Additionally, the social worker violated the ethical principles by referring a client for services when it was not necessary for her treatment (NASW,2018). The client’s participation in this study is not something that is mandatory, and therefore should not have been pushed onto the client. The social worker also avoided answering the client’s questions. Instead of provided answers to the questions, she continued to remind her client that she would receive compensation for her participation.
Strategies that Could have been used
A strategy that could have been used in the scenario is to explain to the client what the study consists of in as much detail as possible and using layman terms when possible. Also, the social worker could explain how participating in this study may benefit the client. Often, people do not want to participate in something if they feel that they will not get anything from it. There could be other benefits that would benefit the client other than money. This way the client may have been able to make an informed decision instead feeling forced to participate.
In the Parker episode for this week, Sara is speaking with a social worker to create a sense of peace within the home, by reaching a common ground that will satisfy both parties. Other responsibilities of the social worker include referring or providing other resources that she tells her clients may benefit from.
Angelica Wiggins RE: Discussion 1 – Week 2COLLAPSE
Individuals living with serious mental illness are often difficult to engage in ongoing treatment, with high dropout rates. Poor engagement may lead to worse clinical outcomes, with symptom relapse and rehospitalization (Dixon, Holoshitz & Nossel, 2016).
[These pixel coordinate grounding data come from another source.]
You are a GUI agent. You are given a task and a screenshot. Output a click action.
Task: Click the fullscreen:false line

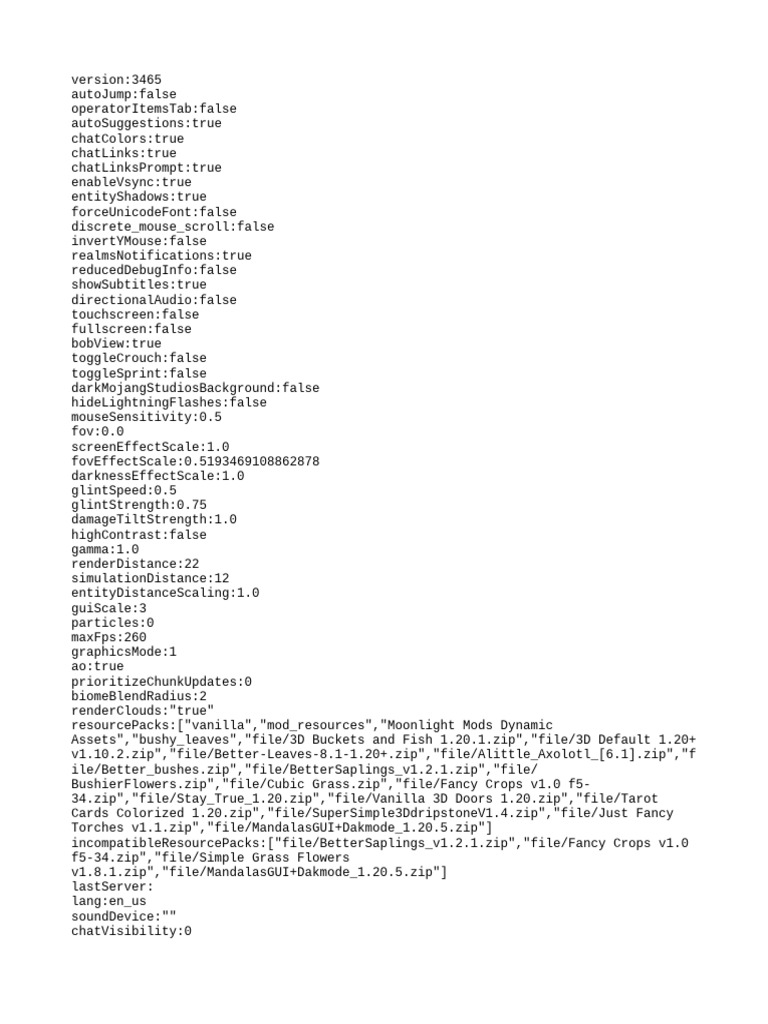point(131,328)
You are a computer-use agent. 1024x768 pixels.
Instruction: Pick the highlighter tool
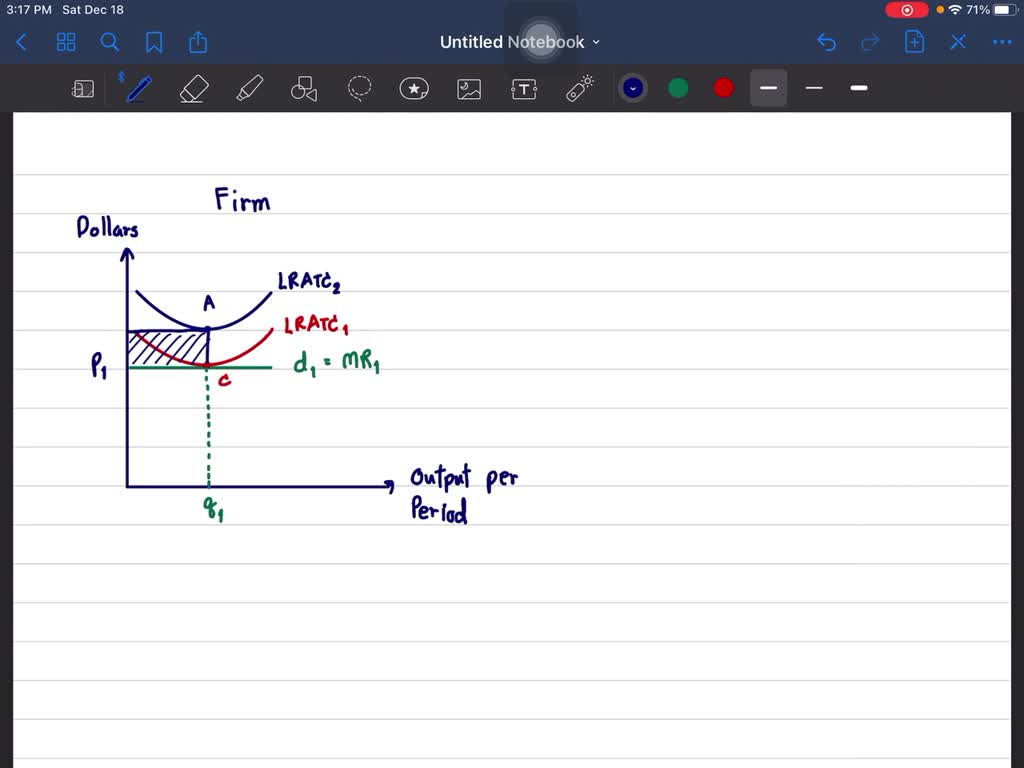[249, 88]
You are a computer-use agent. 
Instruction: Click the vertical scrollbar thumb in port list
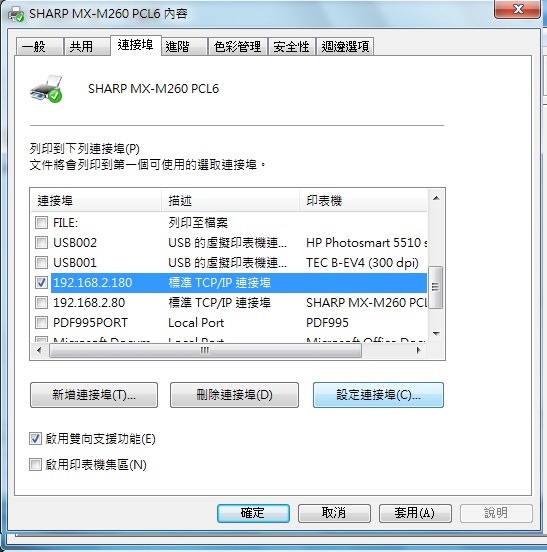pos(436,287)
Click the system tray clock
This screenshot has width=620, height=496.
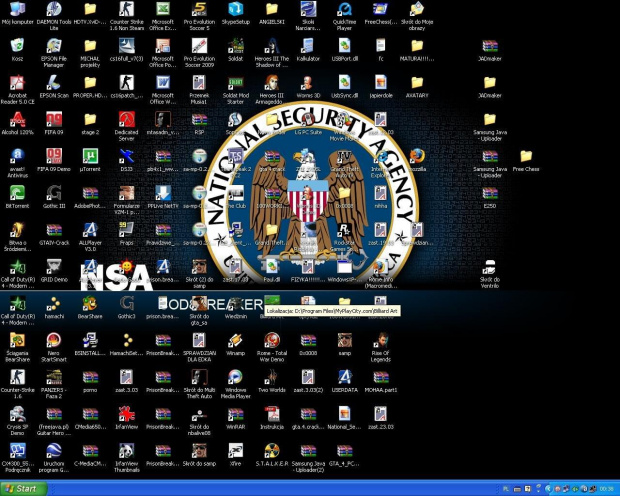click(606, 489)
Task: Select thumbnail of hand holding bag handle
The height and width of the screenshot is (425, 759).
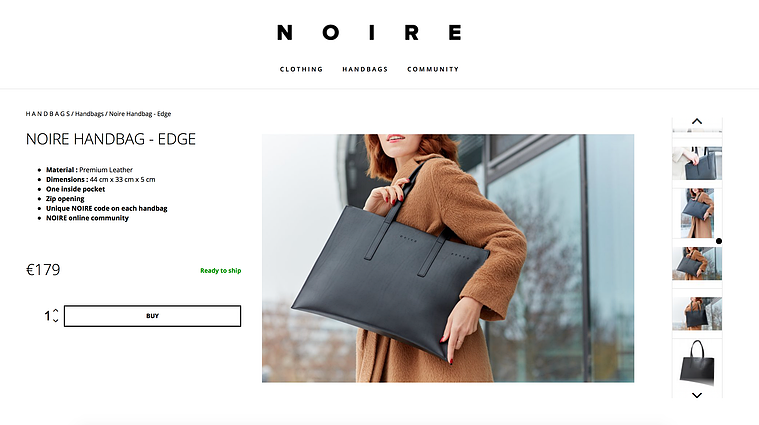Action: pyautogui.click(x=697, y=163)
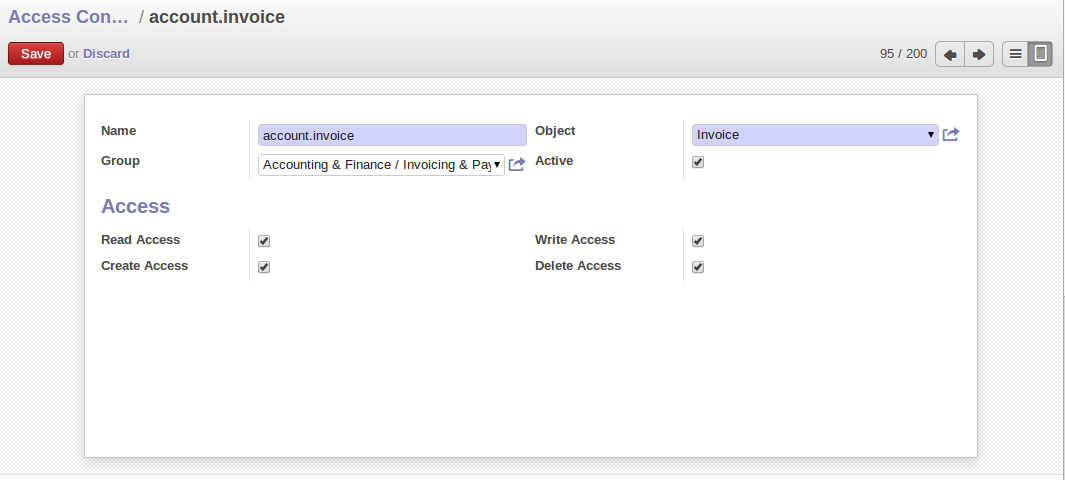Click the red Save button

point(36,54)
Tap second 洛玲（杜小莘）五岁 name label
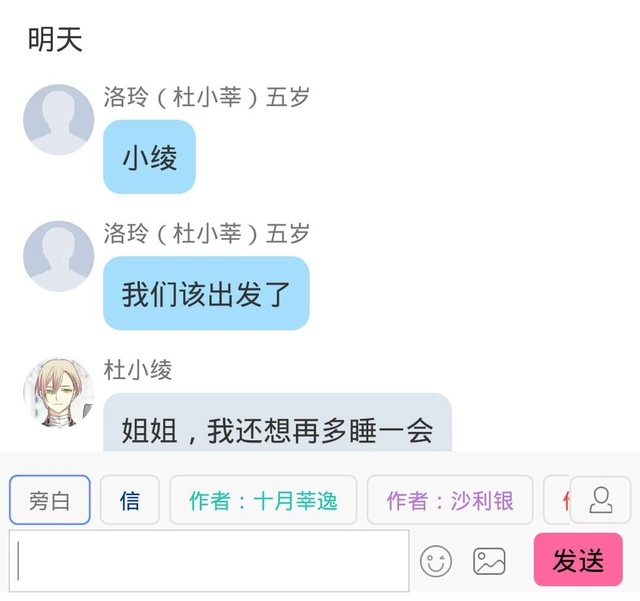Viewport: 640px width, 601px height. coord(206,233)
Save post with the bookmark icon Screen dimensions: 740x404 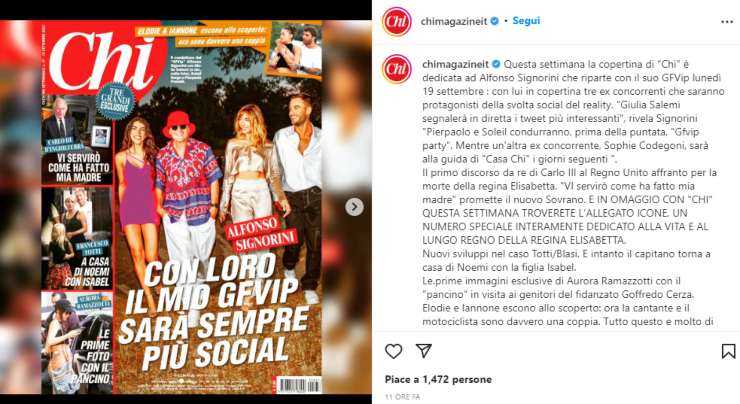coord(728,351)
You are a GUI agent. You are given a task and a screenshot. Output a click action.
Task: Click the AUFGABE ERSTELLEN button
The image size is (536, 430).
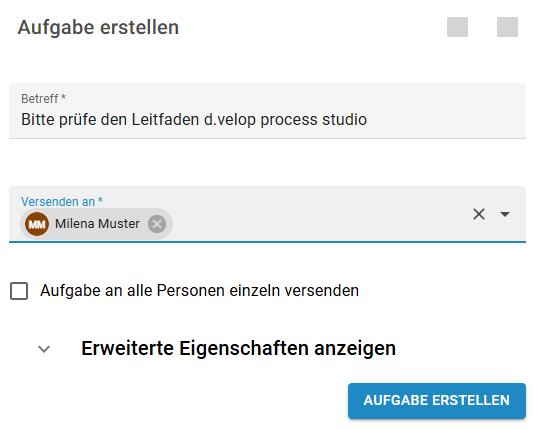point(437,401)
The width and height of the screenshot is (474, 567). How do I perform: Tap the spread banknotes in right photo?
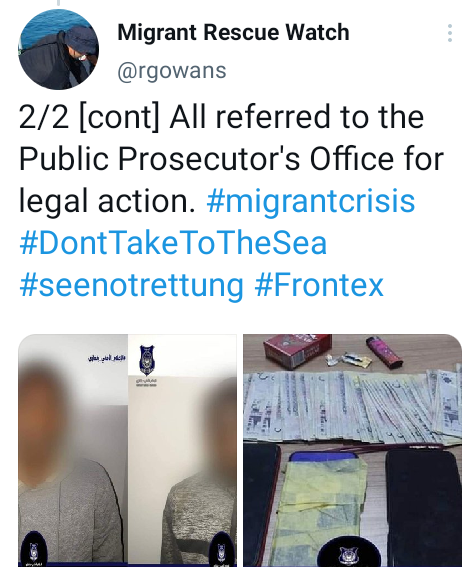pyautogui.click(x=352, y=407)
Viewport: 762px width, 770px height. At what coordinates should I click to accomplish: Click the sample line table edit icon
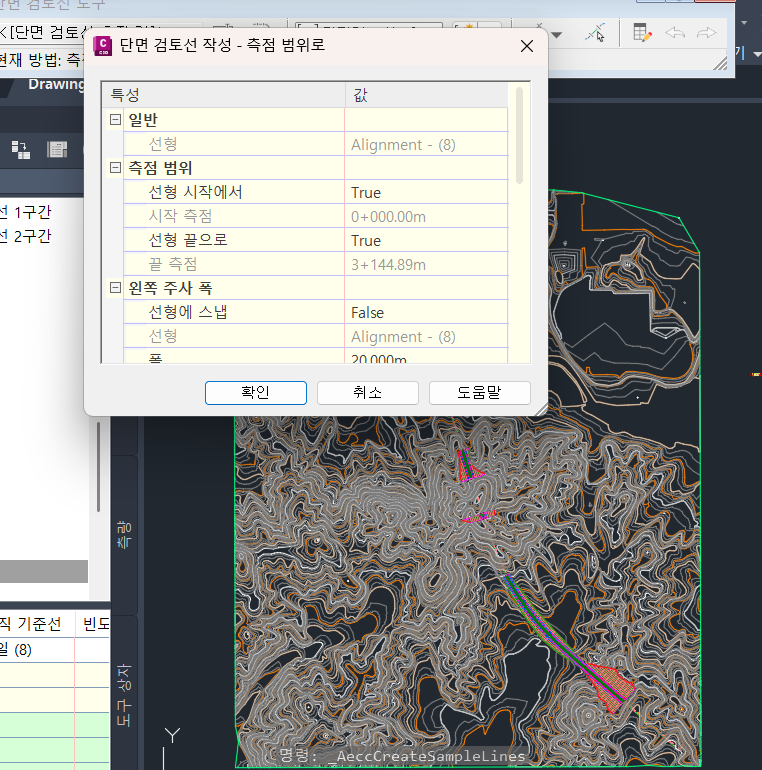click(643, 33)
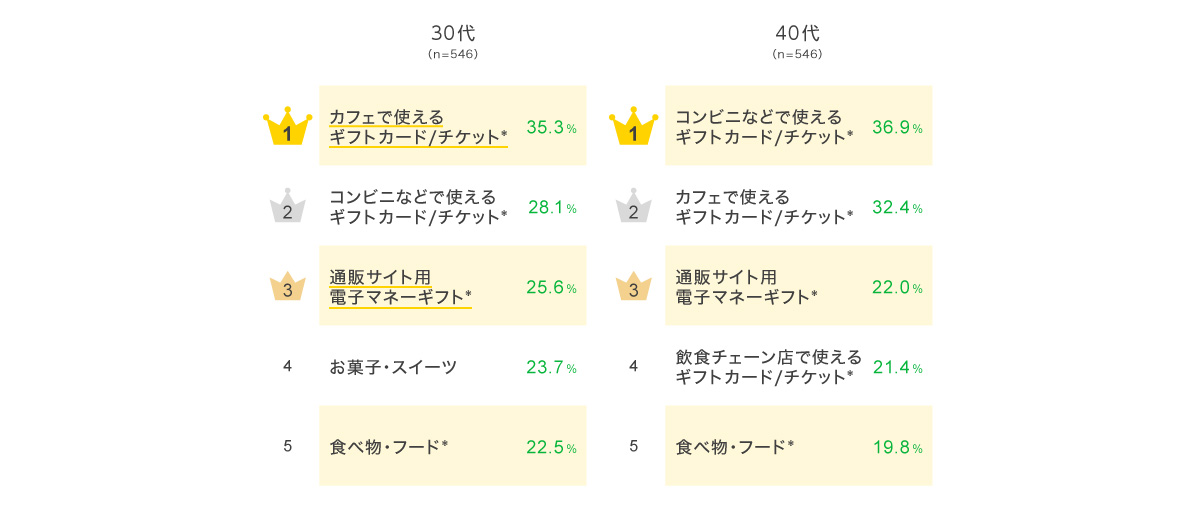Click the gold rank 1 crown under 40代

633,129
A specific challenge in the mental health care system for the care of individuals with chronic illnesses is the treatment gap. The treatment gap represents the absolute difference between the true prevalence of a disorder and the treated proportion of individuals affected by the disorder (Kohn et al., 2004).
In the Parker case, mental illness is apparent. Both the mother, Sara, and daughter, Stephanie, suffer from depression. It has been said that the mental health system has not done enough to care for Sara and Stephanie’s illness. This results back to the treatment gap. The depression is there but the treatment has been ineffective.
With the intensity of this case, the social worker did well however, she did violate ethical mandates or standards. In a sense the social work became a little pushy and forced what she thought was best for the client onto the client, which was participating in the study.
The treatment gap needs to be addressed and will guide ethical practice. The treatment gap must be bridged in order to effectively identify a client’s disconnection. As social workers we may want things for our clients so bad however, they ultimately have to make the decision. Stressors and uncomfortableness can aggravate mental illness and the treatment gap and make treatment more challenging.
It is the social worker’s role to reduce any stressors and present the clients with treatment and resolutions that will best fit their situation and lifestyle while allowing them a say-so in the process.